◆ TASK OBJECTIVE
Transcribe only the last portion of the material: exactly the lines from the one with "This screenshot has width=1366, height=721." through the end, inclusive.

◆ EXTRACTED INFORMATION
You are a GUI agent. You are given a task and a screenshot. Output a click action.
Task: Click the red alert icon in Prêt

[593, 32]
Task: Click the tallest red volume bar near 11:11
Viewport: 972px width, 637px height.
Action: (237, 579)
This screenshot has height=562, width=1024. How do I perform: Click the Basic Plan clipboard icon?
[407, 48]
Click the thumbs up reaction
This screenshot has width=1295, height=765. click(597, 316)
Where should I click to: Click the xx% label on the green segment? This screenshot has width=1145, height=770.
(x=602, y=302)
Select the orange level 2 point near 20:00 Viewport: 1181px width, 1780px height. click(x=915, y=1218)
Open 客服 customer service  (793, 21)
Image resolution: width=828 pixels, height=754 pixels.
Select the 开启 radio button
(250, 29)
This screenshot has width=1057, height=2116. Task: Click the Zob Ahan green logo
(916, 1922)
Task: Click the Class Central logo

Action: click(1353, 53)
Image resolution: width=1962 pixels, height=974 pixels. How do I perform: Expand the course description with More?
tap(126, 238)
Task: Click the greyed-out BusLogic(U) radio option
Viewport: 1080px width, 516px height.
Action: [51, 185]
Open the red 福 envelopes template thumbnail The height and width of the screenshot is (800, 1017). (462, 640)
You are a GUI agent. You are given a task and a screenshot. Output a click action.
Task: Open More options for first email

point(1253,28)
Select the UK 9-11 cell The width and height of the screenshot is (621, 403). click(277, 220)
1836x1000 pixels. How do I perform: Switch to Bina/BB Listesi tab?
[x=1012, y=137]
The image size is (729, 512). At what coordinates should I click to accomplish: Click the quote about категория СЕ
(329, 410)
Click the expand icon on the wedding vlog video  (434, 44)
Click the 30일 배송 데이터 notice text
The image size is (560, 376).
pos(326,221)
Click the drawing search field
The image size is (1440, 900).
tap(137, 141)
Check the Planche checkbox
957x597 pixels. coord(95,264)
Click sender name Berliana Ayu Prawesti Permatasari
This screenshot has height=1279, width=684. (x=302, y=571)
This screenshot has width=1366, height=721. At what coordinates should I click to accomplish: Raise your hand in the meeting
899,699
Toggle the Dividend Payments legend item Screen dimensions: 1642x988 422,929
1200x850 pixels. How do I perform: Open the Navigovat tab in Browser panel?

◆ RESULT FOR THIS TASK
This screenshot has width=1366, height=721. At what coordinates should I click to accomplish: Raise your hand in the meeting
899,699
Toggle the Dividend Payments legend item Screen dimensions: 1642x988 422,929
1200x850 pixels. How do I perform: Open the Navigovat tab in Browser panel?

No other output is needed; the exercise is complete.